EXTRACTED RECORDS:
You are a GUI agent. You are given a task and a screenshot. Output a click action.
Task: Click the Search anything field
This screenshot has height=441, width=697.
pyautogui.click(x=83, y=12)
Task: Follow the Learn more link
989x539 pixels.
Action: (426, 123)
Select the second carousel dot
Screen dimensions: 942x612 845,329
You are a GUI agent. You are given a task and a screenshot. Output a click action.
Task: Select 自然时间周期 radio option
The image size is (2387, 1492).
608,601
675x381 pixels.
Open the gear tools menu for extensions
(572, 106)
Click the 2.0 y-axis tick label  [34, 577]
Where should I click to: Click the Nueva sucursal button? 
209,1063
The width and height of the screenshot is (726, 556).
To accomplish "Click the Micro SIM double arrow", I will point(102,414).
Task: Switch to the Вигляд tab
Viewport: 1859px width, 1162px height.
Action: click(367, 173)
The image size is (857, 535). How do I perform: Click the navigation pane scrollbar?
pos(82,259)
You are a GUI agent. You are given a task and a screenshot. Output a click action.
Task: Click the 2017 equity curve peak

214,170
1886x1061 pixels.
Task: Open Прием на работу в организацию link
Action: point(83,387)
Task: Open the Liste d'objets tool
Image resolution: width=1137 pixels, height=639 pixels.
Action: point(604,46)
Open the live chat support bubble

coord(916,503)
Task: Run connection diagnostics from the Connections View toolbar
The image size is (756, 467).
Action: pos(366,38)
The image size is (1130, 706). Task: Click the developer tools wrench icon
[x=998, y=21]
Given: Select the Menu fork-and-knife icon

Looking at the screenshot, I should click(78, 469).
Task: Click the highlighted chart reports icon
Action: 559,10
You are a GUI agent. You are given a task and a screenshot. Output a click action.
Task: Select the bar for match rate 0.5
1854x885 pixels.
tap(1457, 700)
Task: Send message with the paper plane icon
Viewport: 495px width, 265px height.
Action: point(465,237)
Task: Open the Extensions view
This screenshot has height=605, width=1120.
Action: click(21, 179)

PROBLEM STATEMENT:
Reproduce exactly the entries above, limited to the lines from the one with "Viewport: 1859px width, 1162px height." through the one with "Task: Run connection", both included.

TASK OUTPUT:
Viewport: 1859px width, 1162px height.
Action: click(367, 173)
The image size is (857, 535). How do I perform: Click the navigation pane scrollbar?
pos(82,259)
You are a GUI agent. You are given a task and a screenshot. Output a click action.
Task: Click the 2017 equity curve peak

214,170
1886x1061 pixels.
Task: Open Прием на работу в организацию link
Action: point(83,387)
Task: Open the Liste d'objets tool
Image resolution: width=1137 pixels, height=639 pixels.
Action: point(604,46)
Open the live chat support bubble

coord(916,503)
Task: Run connection diagnostics from the Connections View toolbar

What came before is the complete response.